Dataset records
**********
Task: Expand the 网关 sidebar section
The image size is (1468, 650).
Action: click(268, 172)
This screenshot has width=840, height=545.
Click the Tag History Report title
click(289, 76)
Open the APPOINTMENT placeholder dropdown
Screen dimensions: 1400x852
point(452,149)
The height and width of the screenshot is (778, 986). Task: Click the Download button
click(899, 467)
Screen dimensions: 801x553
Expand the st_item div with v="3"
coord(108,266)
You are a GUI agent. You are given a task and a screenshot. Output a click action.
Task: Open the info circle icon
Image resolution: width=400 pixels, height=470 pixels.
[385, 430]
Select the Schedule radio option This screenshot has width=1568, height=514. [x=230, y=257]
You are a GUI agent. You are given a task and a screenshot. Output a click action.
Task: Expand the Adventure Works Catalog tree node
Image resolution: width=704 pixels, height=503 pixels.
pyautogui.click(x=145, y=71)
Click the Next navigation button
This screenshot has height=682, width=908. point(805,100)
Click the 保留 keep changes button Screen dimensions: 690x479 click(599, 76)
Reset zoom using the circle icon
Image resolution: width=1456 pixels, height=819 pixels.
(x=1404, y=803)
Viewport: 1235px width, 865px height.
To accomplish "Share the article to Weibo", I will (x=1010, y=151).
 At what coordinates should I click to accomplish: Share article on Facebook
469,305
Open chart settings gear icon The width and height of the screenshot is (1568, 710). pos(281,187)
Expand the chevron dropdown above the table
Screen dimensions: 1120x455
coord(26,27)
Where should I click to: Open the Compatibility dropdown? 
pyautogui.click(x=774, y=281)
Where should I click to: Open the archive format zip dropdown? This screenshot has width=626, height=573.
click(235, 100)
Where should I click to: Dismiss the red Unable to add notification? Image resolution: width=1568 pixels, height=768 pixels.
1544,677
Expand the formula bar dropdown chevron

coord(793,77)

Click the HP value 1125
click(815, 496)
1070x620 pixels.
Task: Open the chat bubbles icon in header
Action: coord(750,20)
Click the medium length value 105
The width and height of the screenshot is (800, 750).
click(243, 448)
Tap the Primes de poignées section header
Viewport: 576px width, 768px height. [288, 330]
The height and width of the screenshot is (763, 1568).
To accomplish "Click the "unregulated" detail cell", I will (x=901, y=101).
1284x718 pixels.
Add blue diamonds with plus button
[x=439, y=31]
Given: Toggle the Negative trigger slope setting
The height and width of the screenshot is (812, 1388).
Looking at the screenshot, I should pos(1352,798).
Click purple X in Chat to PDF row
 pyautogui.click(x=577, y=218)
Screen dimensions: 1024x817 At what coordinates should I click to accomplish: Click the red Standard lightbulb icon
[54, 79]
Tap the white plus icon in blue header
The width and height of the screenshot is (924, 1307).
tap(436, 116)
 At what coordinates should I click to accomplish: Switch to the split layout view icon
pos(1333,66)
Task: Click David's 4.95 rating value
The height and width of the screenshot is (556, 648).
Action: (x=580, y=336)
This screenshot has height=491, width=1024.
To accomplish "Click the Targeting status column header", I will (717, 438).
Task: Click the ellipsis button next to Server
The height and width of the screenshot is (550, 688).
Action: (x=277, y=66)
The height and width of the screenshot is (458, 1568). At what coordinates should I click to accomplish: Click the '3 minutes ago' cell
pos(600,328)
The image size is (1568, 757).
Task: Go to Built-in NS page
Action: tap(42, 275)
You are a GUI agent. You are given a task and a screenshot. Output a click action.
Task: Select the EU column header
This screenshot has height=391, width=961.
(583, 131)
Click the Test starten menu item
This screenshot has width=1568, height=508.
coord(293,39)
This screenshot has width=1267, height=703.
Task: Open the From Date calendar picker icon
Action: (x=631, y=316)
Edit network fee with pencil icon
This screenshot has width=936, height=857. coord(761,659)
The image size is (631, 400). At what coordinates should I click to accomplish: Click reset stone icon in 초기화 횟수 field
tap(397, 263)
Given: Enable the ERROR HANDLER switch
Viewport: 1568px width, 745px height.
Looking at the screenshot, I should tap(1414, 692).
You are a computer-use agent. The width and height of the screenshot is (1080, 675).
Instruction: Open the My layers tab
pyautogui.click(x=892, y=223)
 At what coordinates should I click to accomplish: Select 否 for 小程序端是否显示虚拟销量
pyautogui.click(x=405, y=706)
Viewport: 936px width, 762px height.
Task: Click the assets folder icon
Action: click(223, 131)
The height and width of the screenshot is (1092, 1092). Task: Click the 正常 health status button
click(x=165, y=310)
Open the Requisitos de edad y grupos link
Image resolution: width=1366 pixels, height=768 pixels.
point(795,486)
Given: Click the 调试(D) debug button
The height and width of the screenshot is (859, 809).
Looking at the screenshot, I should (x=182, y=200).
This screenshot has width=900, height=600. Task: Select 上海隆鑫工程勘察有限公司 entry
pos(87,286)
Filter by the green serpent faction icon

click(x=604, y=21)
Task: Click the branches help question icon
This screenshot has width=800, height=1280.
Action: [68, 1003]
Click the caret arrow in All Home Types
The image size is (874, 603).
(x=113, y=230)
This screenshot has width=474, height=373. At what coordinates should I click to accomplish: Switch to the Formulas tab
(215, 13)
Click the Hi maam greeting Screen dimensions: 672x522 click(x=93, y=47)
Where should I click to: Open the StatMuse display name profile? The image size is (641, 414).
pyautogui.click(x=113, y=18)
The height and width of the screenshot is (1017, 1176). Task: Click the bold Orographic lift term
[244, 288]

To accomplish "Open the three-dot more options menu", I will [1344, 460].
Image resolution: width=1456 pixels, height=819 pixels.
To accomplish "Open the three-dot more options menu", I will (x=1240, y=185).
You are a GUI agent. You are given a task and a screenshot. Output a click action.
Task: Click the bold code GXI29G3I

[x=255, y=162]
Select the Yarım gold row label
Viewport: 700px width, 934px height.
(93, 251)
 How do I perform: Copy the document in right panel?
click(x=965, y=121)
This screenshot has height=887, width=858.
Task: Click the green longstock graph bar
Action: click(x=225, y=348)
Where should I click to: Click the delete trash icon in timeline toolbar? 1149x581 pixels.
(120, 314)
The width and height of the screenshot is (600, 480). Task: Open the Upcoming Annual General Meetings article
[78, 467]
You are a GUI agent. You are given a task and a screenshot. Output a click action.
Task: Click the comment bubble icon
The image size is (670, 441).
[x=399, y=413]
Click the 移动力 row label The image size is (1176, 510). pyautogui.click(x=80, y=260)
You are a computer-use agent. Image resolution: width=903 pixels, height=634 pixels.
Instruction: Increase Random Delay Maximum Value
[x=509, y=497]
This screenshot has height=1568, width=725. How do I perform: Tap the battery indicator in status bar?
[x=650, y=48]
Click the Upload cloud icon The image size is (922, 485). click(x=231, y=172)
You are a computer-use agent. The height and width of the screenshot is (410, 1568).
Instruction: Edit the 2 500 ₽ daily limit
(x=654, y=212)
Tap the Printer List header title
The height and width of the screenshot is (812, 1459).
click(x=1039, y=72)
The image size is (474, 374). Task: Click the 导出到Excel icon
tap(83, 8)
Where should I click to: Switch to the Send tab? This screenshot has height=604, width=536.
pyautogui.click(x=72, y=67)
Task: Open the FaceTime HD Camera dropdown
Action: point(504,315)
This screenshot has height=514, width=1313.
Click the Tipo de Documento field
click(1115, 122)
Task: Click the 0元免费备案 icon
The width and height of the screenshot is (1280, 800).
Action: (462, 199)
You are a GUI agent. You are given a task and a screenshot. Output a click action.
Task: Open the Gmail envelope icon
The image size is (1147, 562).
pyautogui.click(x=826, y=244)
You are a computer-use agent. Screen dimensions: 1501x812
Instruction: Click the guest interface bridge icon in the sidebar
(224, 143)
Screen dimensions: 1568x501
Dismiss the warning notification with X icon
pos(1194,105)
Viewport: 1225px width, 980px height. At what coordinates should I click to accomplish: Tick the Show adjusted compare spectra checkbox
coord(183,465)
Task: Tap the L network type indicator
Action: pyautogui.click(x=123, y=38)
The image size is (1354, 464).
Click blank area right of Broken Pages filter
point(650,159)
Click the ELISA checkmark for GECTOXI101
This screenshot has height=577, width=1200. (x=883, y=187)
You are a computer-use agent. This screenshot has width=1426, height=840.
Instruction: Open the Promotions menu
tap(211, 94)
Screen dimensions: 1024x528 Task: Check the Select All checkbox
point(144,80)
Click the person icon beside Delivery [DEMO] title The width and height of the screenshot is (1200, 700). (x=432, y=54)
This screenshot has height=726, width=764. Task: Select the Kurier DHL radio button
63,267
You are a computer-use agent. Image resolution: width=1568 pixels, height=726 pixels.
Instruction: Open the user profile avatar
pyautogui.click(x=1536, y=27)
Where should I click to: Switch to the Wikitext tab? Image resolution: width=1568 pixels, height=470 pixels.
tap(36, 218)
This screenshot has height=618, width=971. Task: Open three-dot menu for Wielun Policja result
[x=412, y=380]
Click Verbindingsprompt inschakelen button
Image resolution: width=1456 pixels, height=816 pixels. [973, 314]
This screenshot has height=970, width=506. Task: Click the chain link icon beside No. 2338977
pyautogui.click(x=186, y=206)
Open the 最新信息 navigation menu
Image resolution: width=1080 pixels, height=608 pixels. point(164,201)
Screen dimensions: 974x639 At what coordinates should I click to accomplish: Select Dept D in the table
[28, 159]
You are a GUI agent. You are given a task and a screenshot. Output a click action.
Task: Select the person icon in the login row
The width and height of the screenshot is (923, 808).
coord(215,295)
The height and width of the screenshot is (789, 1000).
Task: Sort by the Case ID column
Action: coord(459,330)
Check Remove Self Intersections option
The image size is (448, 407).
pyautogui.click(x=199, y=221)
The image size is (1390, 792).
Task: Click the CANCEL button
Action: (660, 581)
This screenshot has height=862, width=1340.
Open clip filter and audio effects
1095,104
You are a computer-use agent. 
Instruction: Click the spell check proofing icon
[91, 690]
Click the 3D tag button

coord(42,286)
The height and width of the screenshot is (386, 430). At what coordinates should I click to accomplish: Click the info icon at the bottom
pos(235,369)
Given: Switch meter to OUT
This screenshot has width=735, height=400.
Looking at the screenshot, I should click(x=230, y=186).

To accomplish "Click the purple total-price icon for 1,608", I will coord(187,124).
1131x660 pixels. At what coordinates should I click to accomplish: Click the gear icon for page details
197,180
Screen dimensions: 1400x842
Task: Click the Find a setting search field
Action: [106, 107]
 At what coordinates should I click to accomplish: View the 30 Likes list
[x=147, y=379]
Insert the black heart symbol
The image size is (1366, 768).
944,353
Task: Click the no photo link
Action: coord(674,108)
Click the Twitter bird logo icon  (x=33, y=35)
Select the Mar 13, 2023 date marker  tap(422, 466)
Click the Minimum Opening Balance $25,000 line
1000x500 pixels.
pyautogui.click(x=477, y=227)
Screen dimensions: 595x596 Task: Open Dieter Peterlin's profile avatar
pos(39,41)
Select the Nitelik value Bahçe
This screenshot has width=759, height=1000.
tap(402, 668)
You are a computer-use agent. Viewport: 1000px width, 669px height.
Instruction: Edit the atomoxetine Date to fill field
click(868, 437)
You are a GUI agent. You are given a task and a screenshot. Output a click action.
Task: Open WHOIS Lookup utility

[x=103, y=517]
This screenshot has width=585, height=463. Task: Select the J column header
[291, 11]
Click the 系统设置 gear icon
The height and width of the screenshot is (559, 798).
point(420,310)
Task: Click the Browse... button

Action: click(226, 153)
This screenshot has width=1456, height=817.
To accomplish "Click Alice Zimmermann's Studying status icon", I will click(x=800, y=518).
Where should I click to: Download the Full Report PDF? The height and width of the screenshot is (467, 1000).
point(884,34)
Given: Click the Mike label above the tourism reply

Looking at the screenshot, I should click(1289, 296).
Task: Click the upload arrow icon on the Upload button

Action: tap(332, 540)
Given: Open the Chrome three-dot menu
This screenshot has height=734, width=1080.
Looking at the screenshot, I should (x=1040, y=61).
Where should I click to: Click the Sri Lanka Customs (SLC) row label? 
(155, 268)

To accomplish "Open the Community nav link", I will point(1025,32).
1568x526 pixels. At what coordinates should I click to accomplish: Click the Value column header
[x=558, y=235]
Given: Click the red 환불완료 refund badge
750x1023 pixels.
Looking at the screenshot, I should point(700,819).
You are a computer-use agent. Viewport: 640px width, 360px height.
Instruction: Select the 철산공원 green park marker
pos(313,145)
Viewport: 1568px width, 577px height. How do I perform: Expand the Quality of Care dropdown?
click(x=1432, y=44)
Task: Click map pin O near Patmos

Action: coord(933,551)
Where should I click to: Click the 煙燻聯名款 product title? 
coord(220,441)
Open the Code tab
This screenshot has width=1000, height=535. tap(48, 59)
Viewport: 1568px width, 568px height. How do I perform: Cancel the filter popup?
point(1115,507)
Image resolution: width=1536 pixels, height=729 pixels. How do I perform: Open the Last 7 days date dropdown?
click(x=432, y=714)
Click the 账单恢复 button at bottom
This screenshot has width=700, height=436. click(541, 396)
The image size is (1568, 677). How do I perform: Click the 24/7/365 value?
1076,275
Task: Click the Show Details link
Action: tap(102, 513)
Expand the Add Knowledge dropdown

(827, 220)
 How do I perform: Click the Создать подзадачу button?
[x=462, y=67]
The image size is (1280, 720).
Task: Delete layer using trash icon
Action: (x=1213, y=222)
**********
What you need to do.
Reproduce each line of the records in which the word "more" appears.

Answer to the problem.
To accomplish "Open the three-dot more options menu", I will [1344, 460].
To accomplish "Open the three-dot more options menu", I will (x=1240, y=185).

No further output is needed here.